Grafana-ception, or how we do Grafana analytics

Théo Brigitte

Sep 27, 2021

1. Finding the right solution

At Giant Swarm, we use Prometheus to monitor our infrastructure, but this is better explained in this blog post and in its follow-up

On its own, Prometheus gives us a ton of metrics that are perfect for building an alerting system that gets people to react when things go wrong. However, getting a reaction isn't enough — people need to read and understand those metrics, and that's where Grafana, which serves as our operational dashboard, comes in. 

Because I think we can all agree, looking at this... 

is so much better than this (which you’d have to gather across nodes and average and so on).

# HELP node_load1 1m load average.
# TYPE node_load1 gauge
node_load1 0.01
# HELP node_load15 15mn load average.
# TYPE node_load15 gauge
node_load15 0.27
# HELP node_load5 5m load average.
# TYPE node_load5 gauge
node_load5 0.2

Since both our customers and Giant Swarm team members can access those dashboards, we wanted to measure their utilization so we can better understand and answer questions like: 

Which dashboards are useful? 

What do people like best? 

Are there any unused dashboards?

Our first idea was to just use Google Analytics because it comes bundled within Grafana and is straightforward to set up. But this only reports the first page load and would not report the next dashboard being visited, so we abandoned this option. And decided on a different solution.

The Analytics Panel plugin, which does what we need:

  • Reports Grafana dashboards access, with:
     
    • Timestamps
    • Session duration
    • Tab focused state
    • Selected variables
    • Username
    • User roles
    • Dashboard Name/ID
    • Instance info

This is what we ultimately want to be looking at:

source: https://github.com/MacroPower/macropower-analytics-panel

Even better, it does so in the form of Prometheus data, so we can then visualize Grafana analytics in Grafana itself, yeah Grafana-ception!
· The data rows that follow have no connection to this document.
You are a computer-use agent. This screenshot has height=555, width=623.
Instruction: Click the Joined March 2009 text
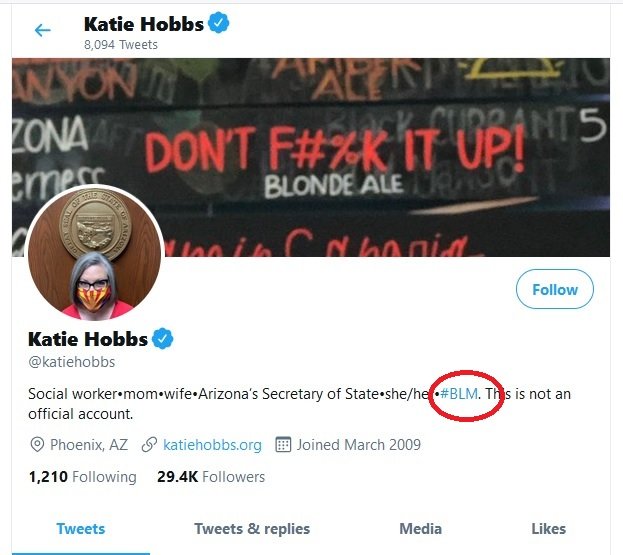[x=359, y=444]
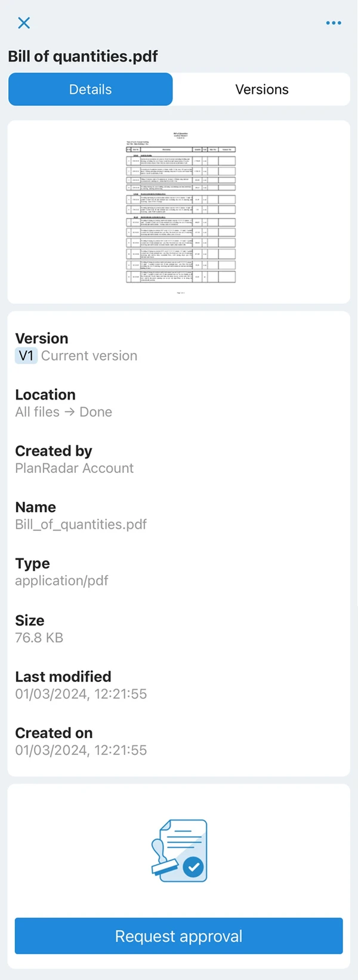Tap the Bill of quantities.pdf title heading

(x=83, y=56)
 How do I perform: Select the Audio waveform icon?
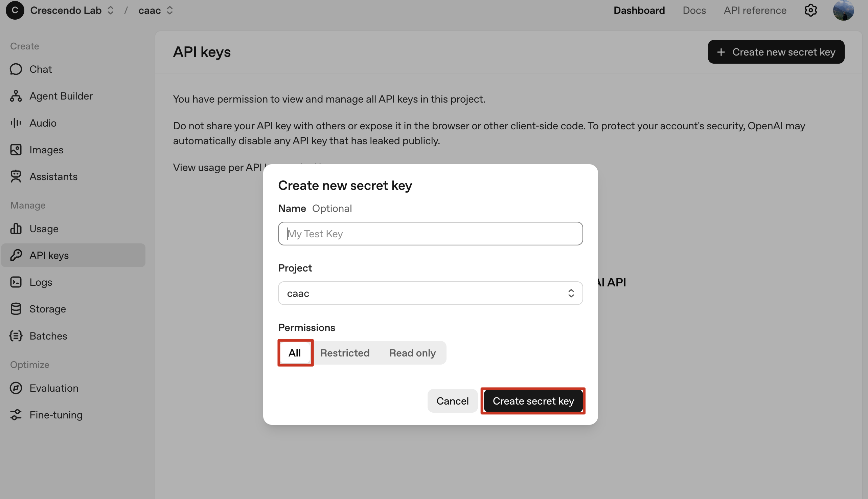click(16, 123)
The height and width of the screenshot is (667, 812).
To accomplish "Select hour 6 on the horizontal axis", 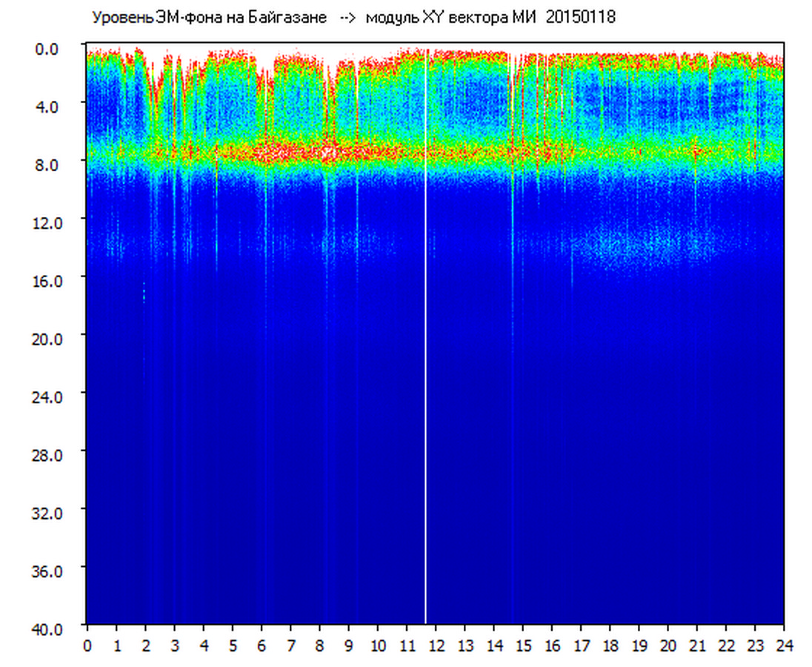I will point(262,646).
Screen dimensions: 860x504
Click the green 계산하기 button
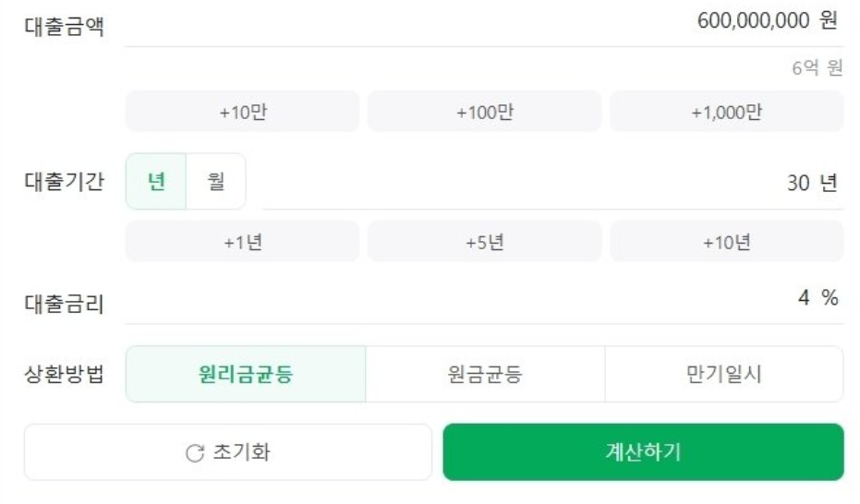pos(643,452)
That's neat as we keep everything in the same place and avoid introducing a new tool.

2. Macropower Analytics Panel setup

From a high-level overview, here's what the setup will look like:

  • macropower-analytics-panel plugin is installed in Grafana and sends analytics data to macropower-analytics-panel server.
  • macropower-analytics-panel server stores analytics data from the plugin.
  • Prometheus scrapes macropower-analytics-panel server.
  • Grafana queries Prometheus and shows analytics data in a dashboard.

But a picture is worth more than a thousand words, so here you go:

We did follow upstream getting started.

2.1. Install the plugin

Basically, we added the following environment variable to our Grafana deployment.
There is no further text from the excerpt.